Game Design, Programming and running a one-man games business…

Solar Update

Since I got a new inverter, I have far better logging of the power output of my solar panels, even on my phone :D

I have a pretty small, 2.1kwp (10 panel) ground mount array in my driveway. Its partially shaded at certain points of the day and year, far from ideal. Nevertheless it looks like we are producing about 44% of our August energy consumption from our solar panels.

Thats better than it sounds, because our electrical consumption is relatively high due to

a) Working from home

b) Having an induction hob electric cooker and

c) Having an electric car that charges from home.

We use about 514kwh of energy in August, our peak is about 800 which is January, and probably due to some electric heating in certain rooms, and more hot food I guess.   If we had a new house, with better insulation (this one is insulated as much as it can be given its structure), and larger rooftop solar with zero shading, I reckon we could probably hit 100% renewable in the summer months.

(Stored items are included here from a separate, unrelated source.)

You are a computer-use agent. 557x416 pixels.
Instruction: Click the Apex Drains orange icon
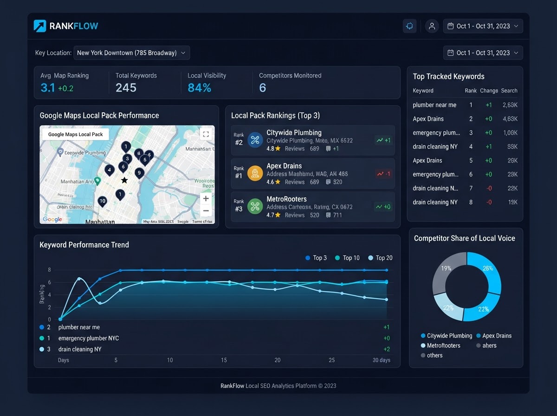(x=255, y=173)
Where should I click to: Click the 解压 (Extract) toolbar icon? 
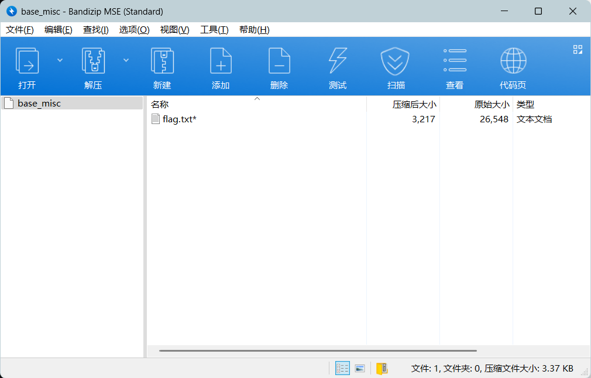93,61
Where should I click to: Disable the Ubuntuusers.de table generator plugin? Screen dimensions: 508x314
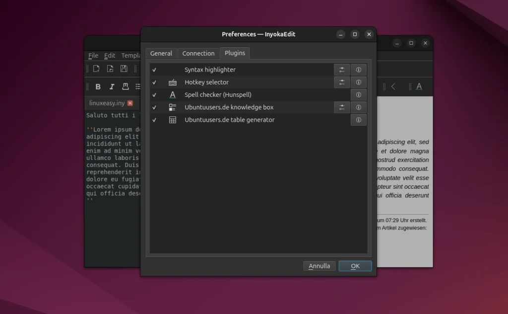click(154, 120)
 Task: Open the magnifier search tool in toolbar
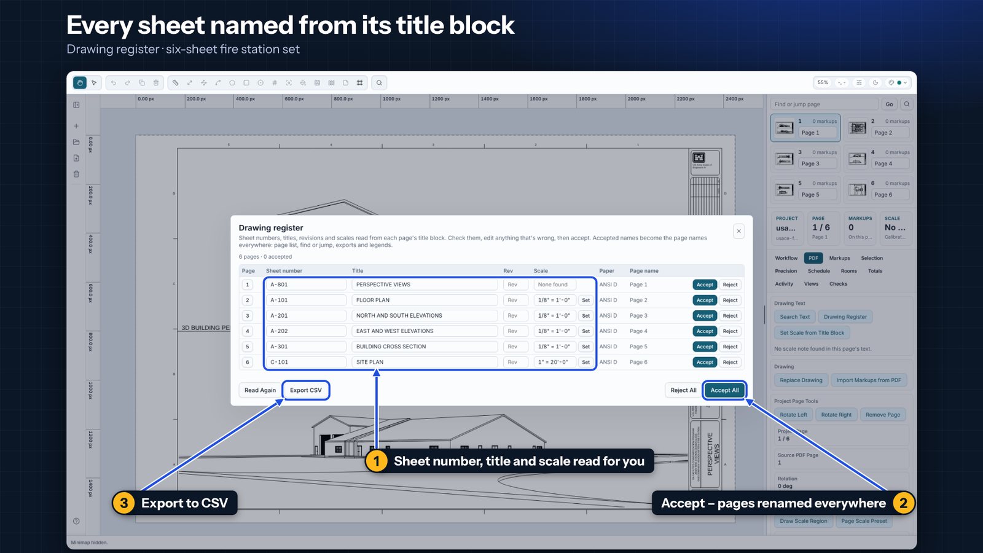tap(379, 82)
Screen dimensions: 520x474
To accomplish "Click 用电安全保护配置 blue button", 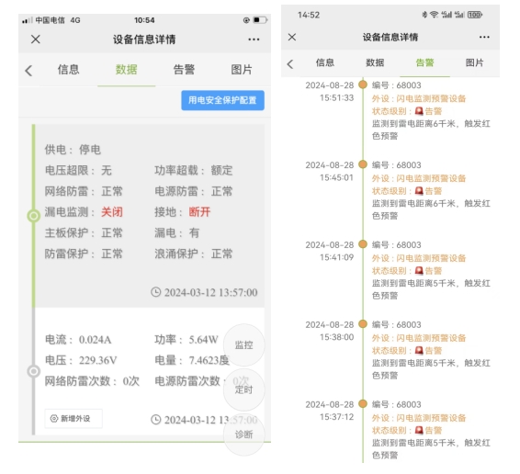I will (x=222, y=100).
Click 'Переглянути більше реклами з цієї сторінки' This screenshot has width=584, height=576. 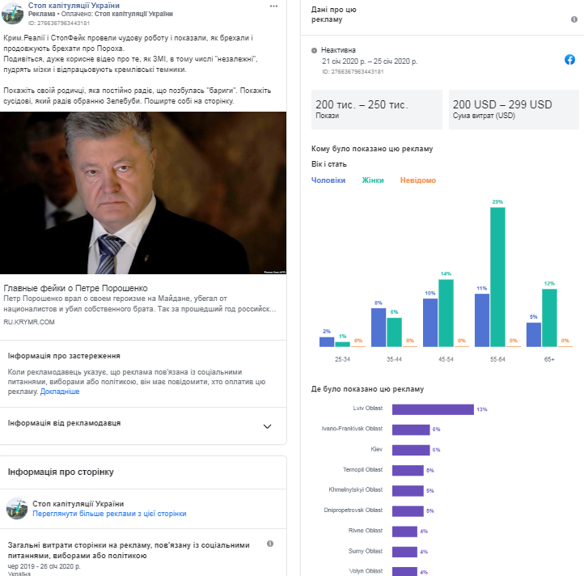pos(110,514)
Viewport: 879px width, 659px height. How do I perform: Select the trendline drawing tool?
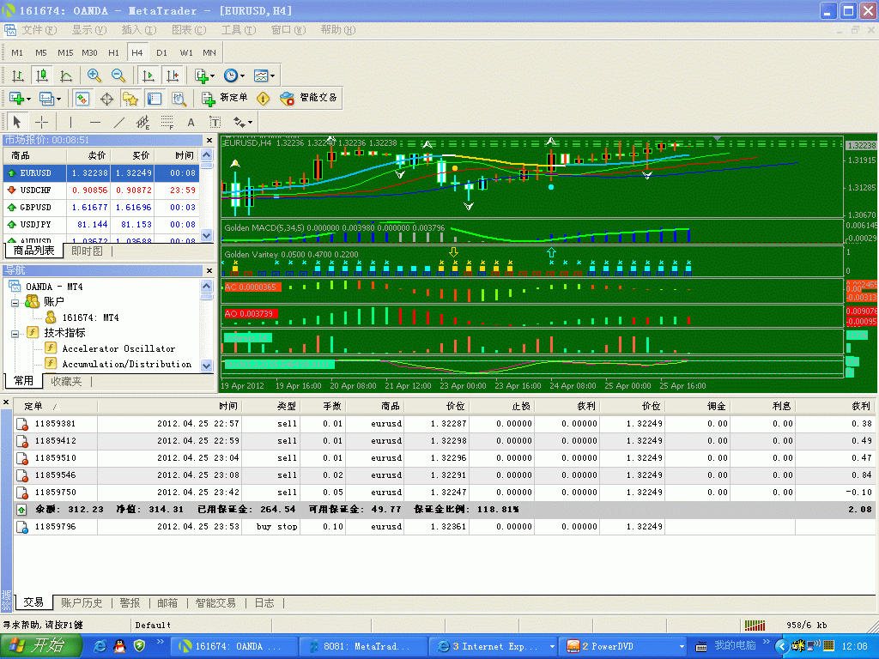(119, 122)
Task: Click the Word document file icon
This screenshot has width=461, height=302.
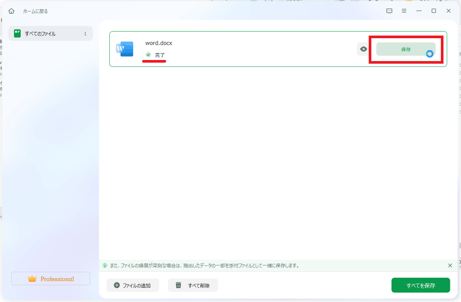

Why new-build homes are not mandated to include solar panels is a mystery to me. Its just such an obvious thing to do.

3 thoughts on Solar Update

  1. The difficulty with mandating solar panels on new build is that the solar panels only provide generating capacity, not storage. The national grid has only very limited storage capacity; demand must match supply at all times.

    It’s like having a water tap that only produces water, at an irratic flow rate, only during certain hours of the day. It’s fine if you have a water tank to store it when you actually need it.

    Ironically, one of the largest potential future uses of electricity, electrical cars, could help solve this as each vehicle can store energy within their batteries. The issue still is that solar will produce during the day, while the majority of electric vehicles would be charging overnight.

    More generation is only part of the energy solution.

  2. I can’t really fit full solar panels at my current house for many reasons not worth going in to. Perhaps when I move in 18 months or so I’d be more able to at a new place.

    What I’d like to be able to do is generate enough power to mostly power the house during the day when the sun is out but nobody is home. Things like the fridge, the freezer, tv recorders, a small computer server and various electronic devices. If I could generate 150 to 200 watts all day during the daytime in summer or even 100 watts, it would replace a decent chunk of my usage. I’d not need any storage at all as I’d likely never be generating much of an excess.

    However there don’t seem to be any options for that. All the devices are either tiny standalone things for use in a caravan or such, or full big installs. I want something that can feed some extra power into my normal house on a small scale.

    But this doesn’t seem to exist, the inverters and control equipment seem to make it entirely uneconomical to generate just 100 or 200 watts to “help out”

    1. Yup, inverter costs really screw it up, although I did notice when I replaced mine that the costs of inverters have definitely dropped over the years.